Source material below:
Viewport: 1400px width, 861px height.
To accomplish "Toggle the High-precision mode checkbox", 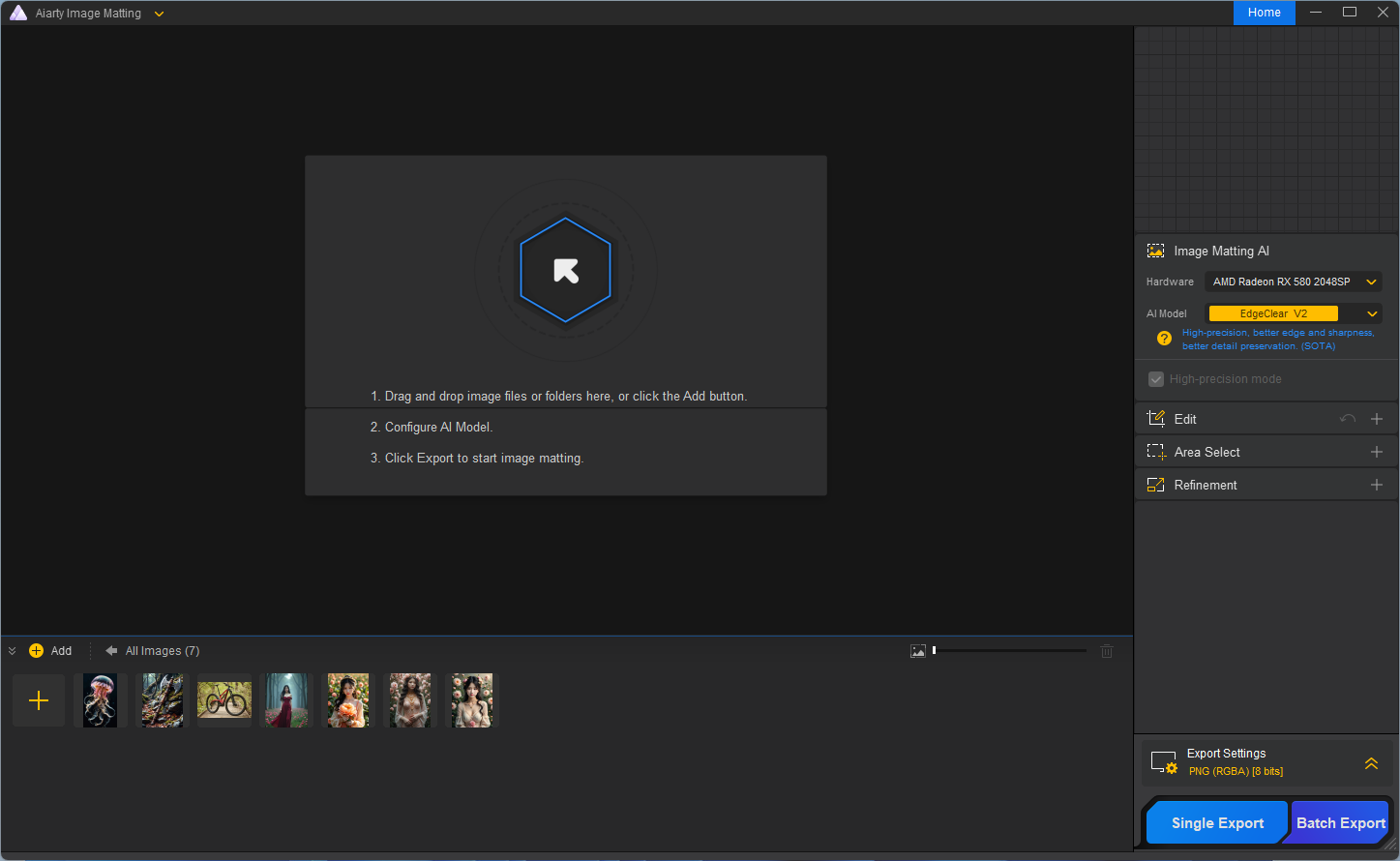I will click(x=1155, y=379).
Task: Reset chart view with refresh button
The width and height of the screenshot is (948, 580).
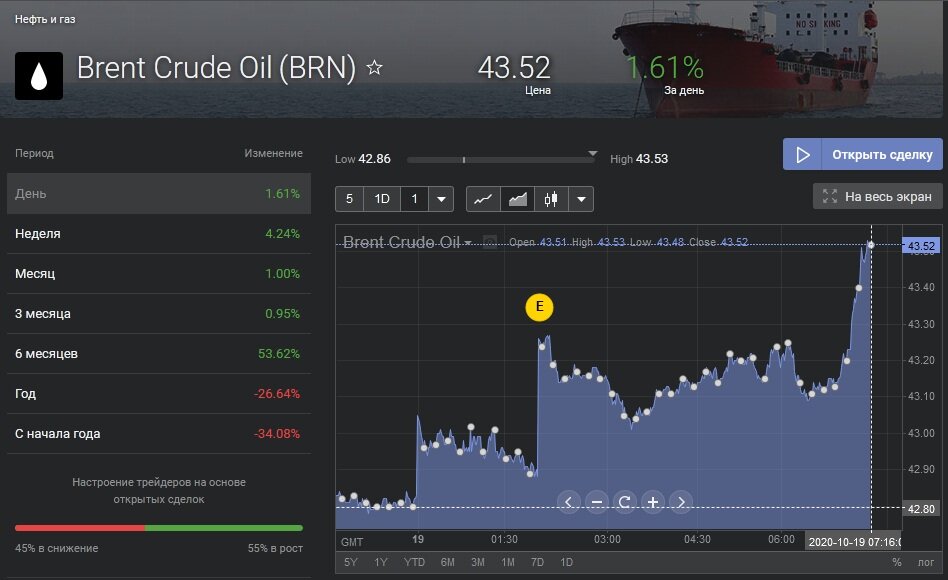Action: click(x=624, y=502)
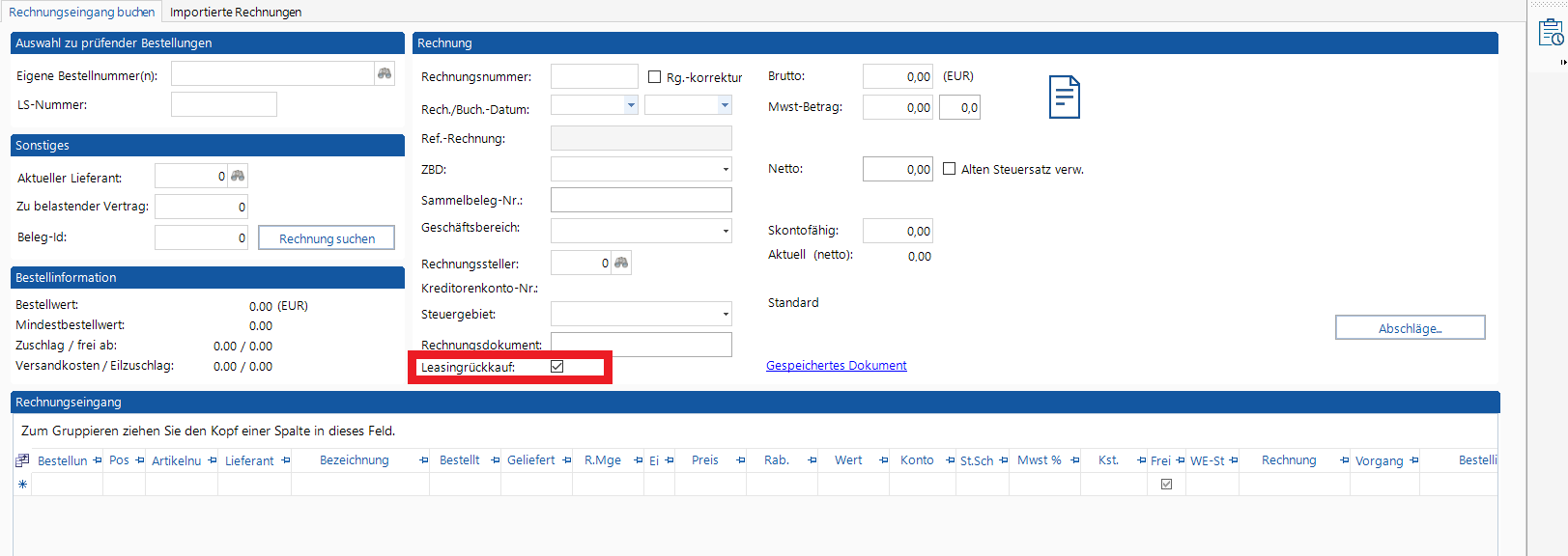
Task: Open the grid column chooser icon
Action: pyautogui.click(x=22, y=460)
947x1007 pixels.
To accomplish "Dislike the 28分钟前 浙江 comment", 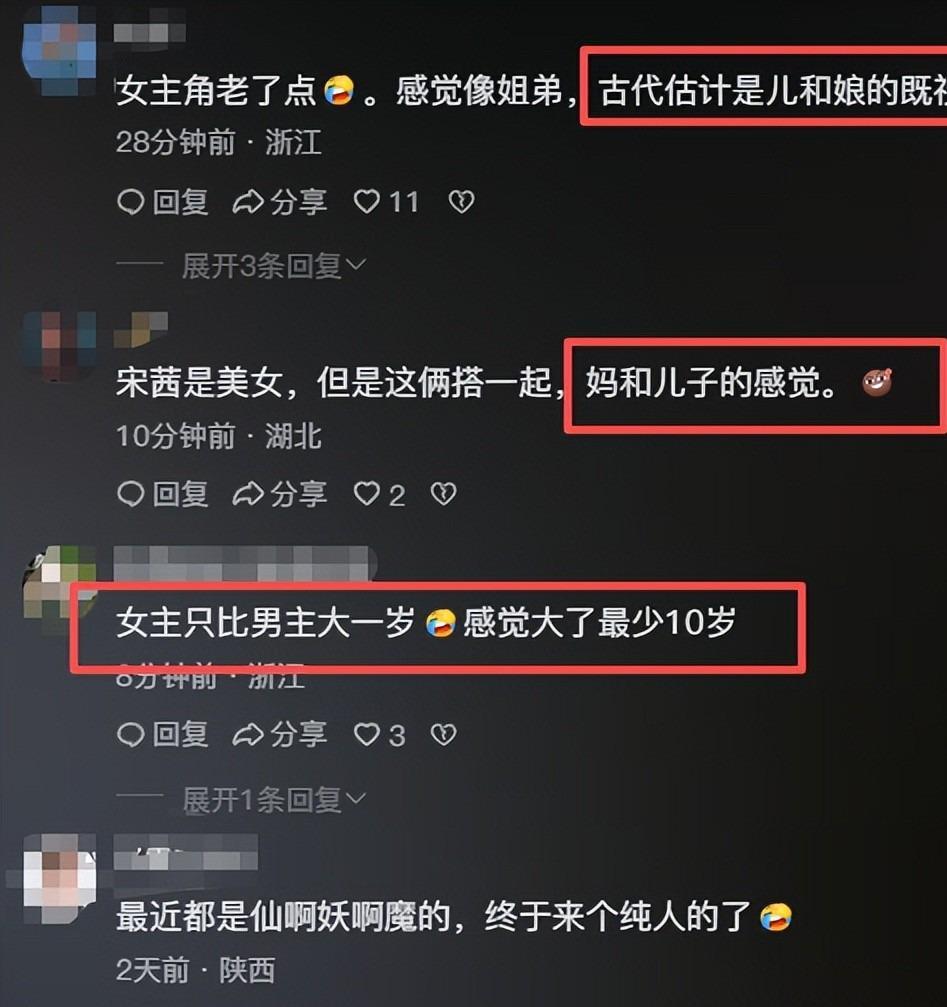I will click(x=461, y=202).
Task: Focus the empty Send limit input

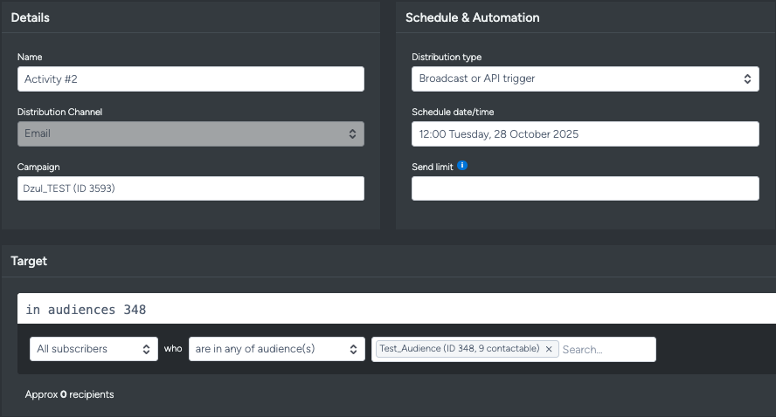Action: point(584,188)
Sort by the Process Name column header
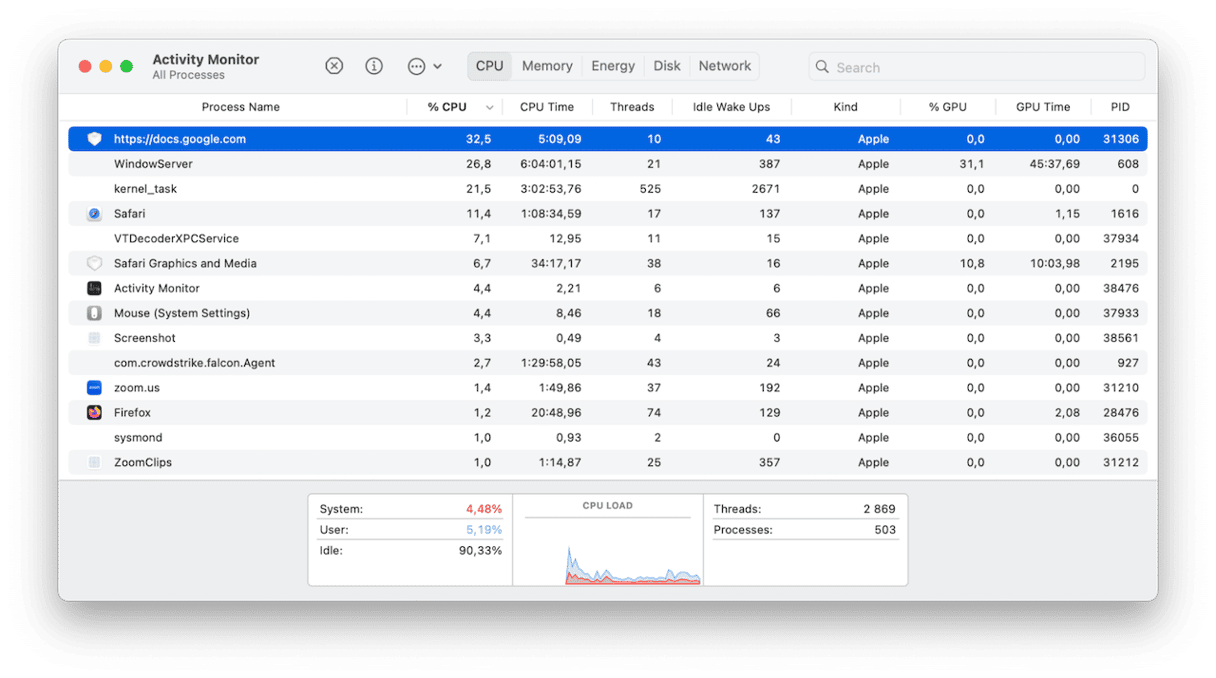The height and width of the screenshot is (678, 1216). (x=240, y=107)
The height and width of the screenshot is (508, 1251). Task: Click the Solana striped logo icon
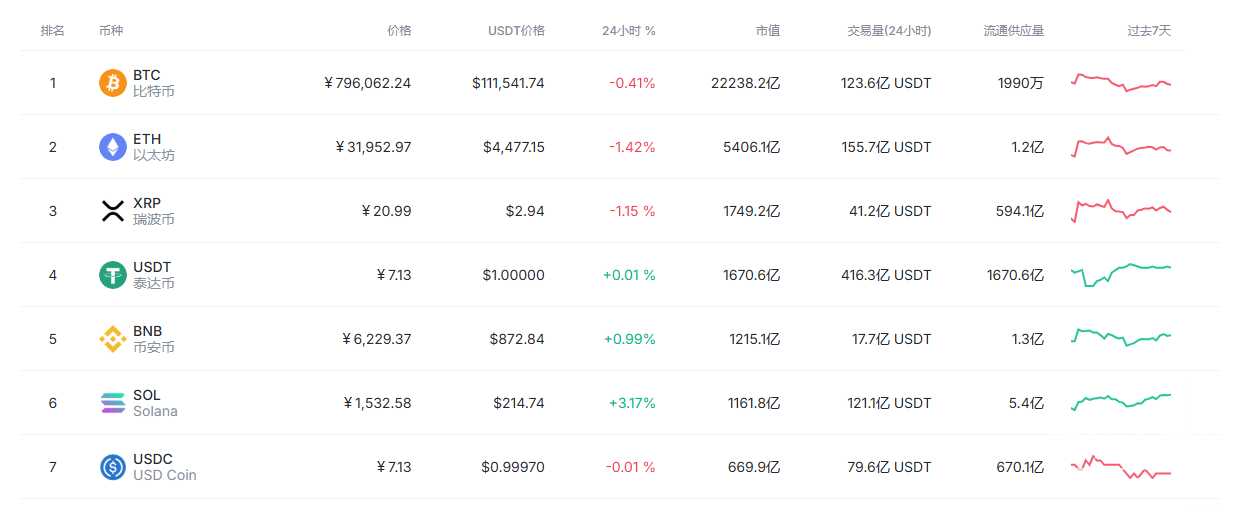[113, 403]
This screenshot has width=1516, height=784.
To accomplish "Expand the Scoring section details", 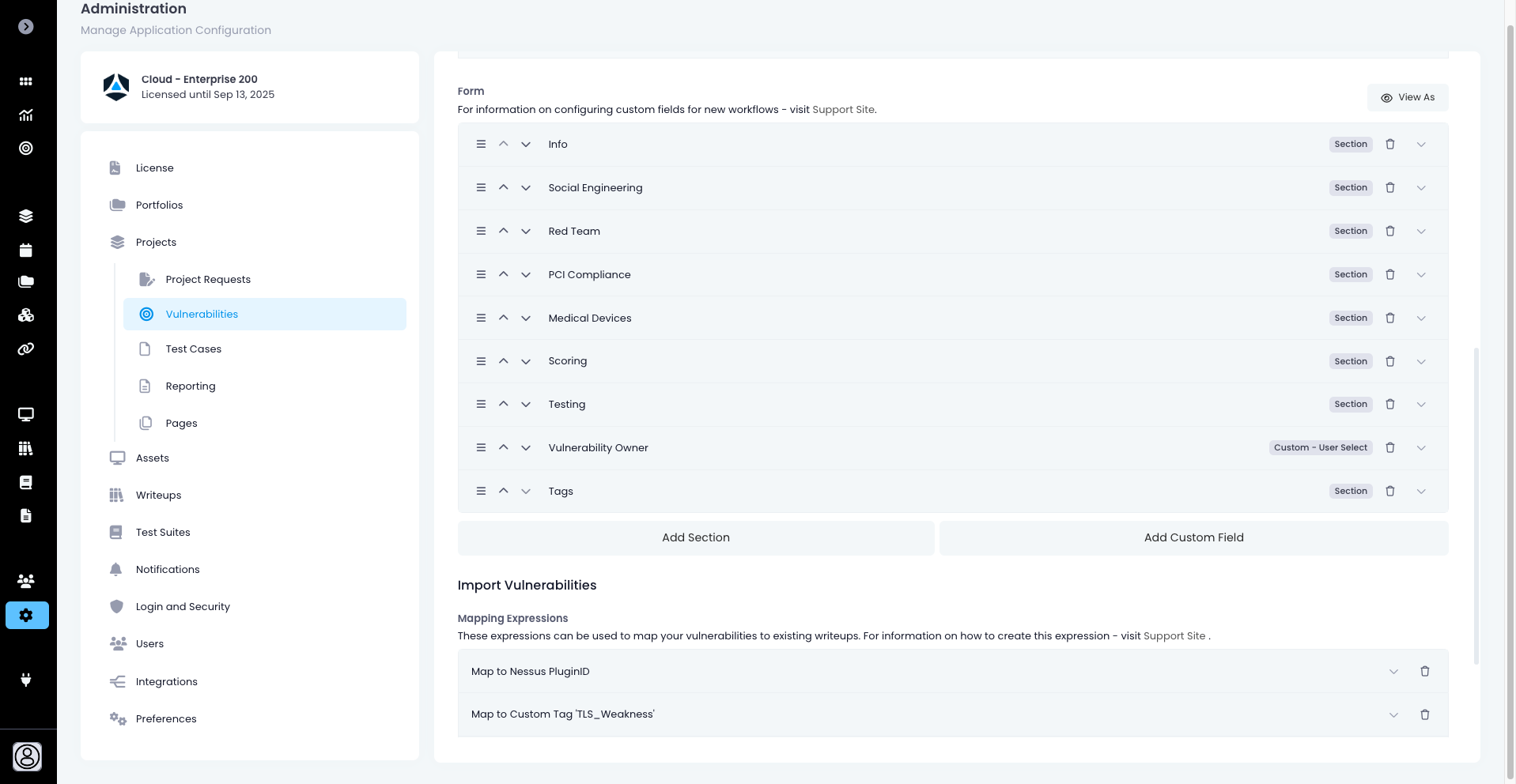I will point(1421,362).

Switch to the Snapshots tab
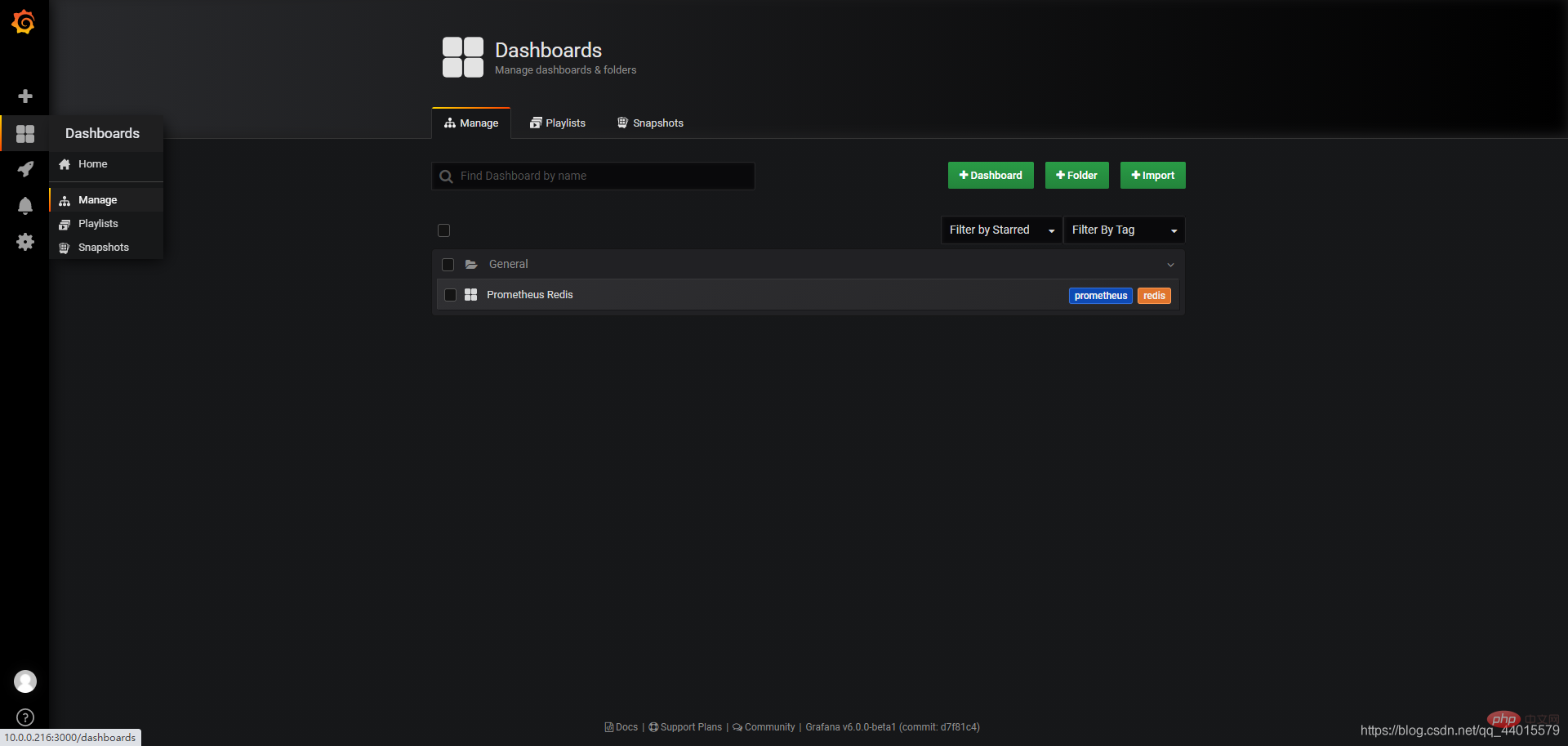coord(650,123)
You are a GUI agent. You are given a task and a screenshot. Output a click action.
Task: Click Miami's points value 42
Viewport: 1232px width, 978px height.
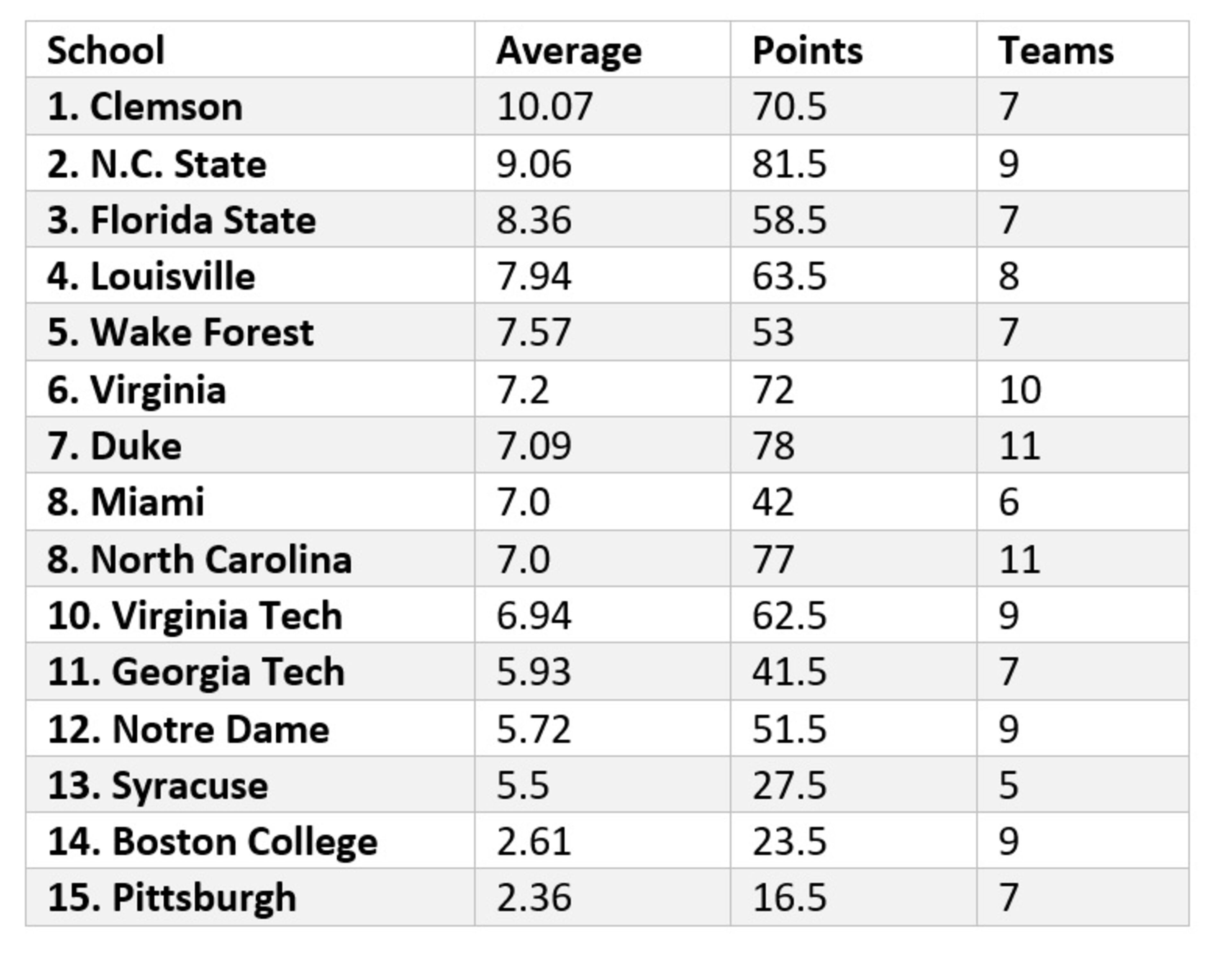coord(773,502)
End of Source material.
* _What you need to do_
Print exactly, with no pictures, the lines above from the one that holds "Task: Focus the empty Send limit input" through the one that holds "This screenshot has width=1516, height=784.", both of them included.

* _Expected answer_
Task: Focus the empty Send limit input

Action: point(584,188)
Sort by the Process Name column header
The height and width of the screenshot is (678, 1216). (x=240, y=107)
The height and width of the screenshot is (508, 1251). Task: Click the Solana striped logo icon
[113, 403]
This screenshot has width=1516, height=784.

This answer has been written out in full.